(Beginning of Material for this exercise)

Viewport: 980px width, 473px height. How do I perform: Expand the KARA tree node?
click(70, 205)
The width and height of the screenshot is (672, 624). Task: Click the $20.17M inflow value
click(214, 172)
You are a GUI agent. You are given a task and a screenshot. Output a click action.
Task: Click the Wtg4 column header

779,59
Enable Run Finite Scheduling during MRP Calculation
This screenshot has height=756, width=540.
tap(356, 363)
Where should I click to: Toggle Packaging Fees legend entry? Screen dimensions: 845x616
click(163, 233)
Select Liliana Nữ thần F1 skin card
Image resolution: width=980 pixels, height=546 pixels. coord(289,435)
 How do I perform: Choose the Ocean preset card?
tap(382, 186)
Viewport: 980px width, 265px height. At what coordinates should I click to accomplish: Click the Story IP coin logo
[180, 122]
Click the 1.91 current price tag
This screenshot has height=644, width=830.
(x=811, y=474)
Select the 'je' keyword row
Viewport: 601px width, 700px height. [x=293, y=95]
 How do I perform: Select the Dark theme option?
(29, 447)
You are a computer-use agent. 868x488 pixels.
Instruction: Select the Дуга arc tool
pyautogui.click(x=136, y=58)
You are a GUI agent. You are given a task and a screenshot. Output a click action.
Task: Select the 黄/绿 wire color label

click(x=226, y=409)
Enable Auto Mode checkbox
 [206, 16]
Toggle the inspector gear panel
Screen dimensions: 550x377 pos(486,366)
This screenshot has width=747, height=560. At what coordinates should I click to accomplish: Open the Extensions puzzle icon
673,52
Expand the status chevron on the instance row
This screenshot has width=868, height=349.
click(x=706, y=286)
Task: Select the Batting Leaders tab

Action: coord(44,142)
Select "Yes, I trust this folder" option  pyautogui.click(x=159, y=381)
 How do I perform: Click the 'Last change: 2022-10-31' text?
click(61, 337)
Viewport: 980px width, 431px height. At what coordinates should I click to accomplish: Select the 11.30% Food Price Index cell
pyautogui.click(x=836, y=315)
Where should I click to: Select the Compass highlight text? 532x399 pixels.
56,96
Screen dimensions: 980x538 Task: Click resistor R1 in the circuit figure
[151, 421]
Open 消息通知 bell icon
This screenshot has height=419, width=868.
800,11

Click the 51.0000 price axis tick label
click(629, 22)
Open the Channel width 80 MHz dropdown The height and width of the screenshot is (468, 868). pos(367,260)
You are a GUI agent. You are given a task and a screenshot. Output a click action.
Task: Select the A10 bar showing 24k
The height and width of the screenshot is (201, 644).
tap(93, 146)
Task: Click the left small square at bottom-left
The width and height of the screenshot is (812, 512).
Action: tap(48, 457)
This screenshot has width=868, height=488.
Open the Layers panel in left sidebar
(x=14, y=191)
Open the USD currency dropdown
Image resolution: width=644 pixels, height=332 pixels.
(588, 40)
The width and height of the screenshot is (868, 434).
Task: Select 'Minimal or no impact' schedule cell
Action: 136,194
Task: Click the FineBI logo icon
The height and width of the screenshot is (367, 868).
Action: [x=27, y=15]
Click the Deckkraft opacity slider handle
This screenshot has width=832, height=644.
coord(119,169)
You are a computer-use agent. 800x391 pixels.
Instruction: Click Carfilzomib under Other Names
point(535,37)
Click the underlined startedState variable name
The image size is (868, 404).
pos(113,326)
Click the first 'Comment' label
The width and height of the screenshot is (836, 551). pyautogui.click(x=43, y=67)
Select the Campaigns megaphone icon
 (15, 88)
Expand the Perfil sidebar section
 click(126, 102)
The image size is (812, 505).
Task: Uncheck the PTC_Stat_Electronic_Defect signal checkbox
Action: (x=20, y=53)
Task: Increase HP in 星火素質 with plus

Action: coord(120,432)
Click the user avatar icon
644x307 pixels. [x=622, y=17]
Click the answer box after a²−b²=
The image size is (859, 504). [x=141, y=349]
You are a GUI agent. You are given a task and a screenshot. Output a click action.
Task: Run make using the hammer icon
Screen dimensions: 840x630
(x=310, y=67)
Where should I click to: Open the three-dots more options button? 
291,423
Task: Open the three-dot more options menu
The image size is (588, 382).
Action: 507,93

(End of Material for this exercise)

## Assignment
Everything in the material above is to be copied exactly.

## Output of the exercise
Viewport: 980px width, 473px height. How do I perform: Expand the KARA tree node?
click(70, 205)
The width and height of the screenshot is (672, 624). Task: Click the $20.17M inflow value
click(214, 172)
You are a GUI agent. You are given a task and a screenshot. Output a click action.
Task: Click the Wtg4 column header

779,59
Enable Run Finite Scheduling during MRP Calculation
This screenshot has height=756, width=540.
tap(356, 363)
Where should I click to: Toggle Packaging Fees legend entry? Screen dimensions: 845x616
click(163, 233)
Select Liliana Nữ thần F1 skin card
Image resolution: width=980 pixels, height=546 pixels. coord(289,435)
 How do I perform: Choose the Ocean preset card?
tap(382, 186)
Viewport: 980px width, 265px height. At what coordinates should I click to accomplish: Click the Story IP coin logo
[180, 122]
Click the 1.91 current price tag
This screenshot has height=644, width=830.
(x=811, y=474)
Select the 'je' keyword row
Viewport: 601px width, 700px height. [x=293, y=95]
 How do I perform: Select the Dark theme option?
(29, 447)
You are a computer-use agent. 868x488 pixels.
Instruction: Select the Дуга arc tool
pyautogui.click(x=136, y=58)
You are a GUI agent. You are given a task and a screenshot. Output a click action.
Task: Select the 黄/绿 wire color label

click(x=226, y=409)
Enable Auto Mode checkbox
 [206, 16]
Toggle the inspector gear panel
Screen dimensions: 550x377 pos(486,366)
This screenshot has width=747, height=560. At what coordinates should I click to accomplish: Open the Extensions puzzle icon
673,52
Expand the status chevron on the instance row
This screenshot has width=868, height=349.
click(x=706, y=286)
Task: Select the Batting Leaders tab

Action: coord(44,142)
Select "Yes, I trust this folder" option  pyautogui.click(x=159, y=381)
 How do I perform: Click the 'Last change: 2022-10-31' text?
click(61, 337)
Viewport: 980px width, 431px height. At what coordinates should I click to accomplish: Select the 11.30% Food Price Index cell
pyautogui.click(x=836, y=315)
Where should I click to: Select the Compass highlight text? 532x399 pixels.
56,96
Screen dimensions: 980x538 Task: Click resistor R1 in the circuit figure
[151, 421]
Open 消息通知 bell icon
This screenshot has height=419, width=868.
800,11

Click the 51.0000 price axis tick label
click(629, 22)
Open the Channel width 80 MHz dropdown The height and width of the screenshot is (468, 868). pos(367,260)
You are a GUI agent. You are given a task and a screenshot. Output a click action.
Task: Select the A10 bar showing 24k
The height and width of the screenshot is (201, 644).
tap(93, 146)
Task: Click the left small square at bottom-left
The width and height of the screenshot is (812, 512).
Action: tap(48, 457)
This screenshot has width=868, height=488.
Open the Layers panel in left sidebar
(x=14, y=191)
Open the USD currency dropdown
Image resolution: width=644 pixels, height=332 pixels.
(588, 40)
The width and height of the screenshot is (868, 434).
Task: Select 'Minimal or no impact' schedule cell
Action: 136,194
Task: Click the FineBI logo icon
The height and width of the screenshot is (367, 868).
Action: [x=27, y=15]
Click the Deckkraft opacity slider handle
This screenshot has width=832, height=644.
coord(119,169)
You are a computer-use agent. 800x391 pixels.
Instruction: Click Carfilzomib under Other Names
point(535,37)
Click the underlined startedState variable name
The image size is (868, 404).
pos(113,326)
Click the first 'Comment' label
The width and height of the screenshot is (836, 551). pyautogui.click(x=43, y=67)
Select the Campaigns megaphone icon
 (15, 88)
Expand the Perfil sidebar section
 click(126, 102)
The image size is (812, 505).
Task: Uncheck the PTC_Stat_Electronic_Defect signal checkbox
Action: (x=20, y=53)
Task: Increase HP in 星火素質 with plus

Action: coord(120,432)
Click the user avatar icon
644x307 pixels. [x=622, y=17]
Click the answer box after a²−b²=
The image size is (859, 504). [x=141, y=349]
You are a GUI agent. You are given a task and a screenshot. Output a click action.
Task: Run make using the hammer icon
Screen dimensions: 840x630
(x=310, y=67)
Where should I click to: Open the three-dots more options button? 
291,423
Task: Open the three-dot more options menu
The image size is (588, 382).
Action: 507,93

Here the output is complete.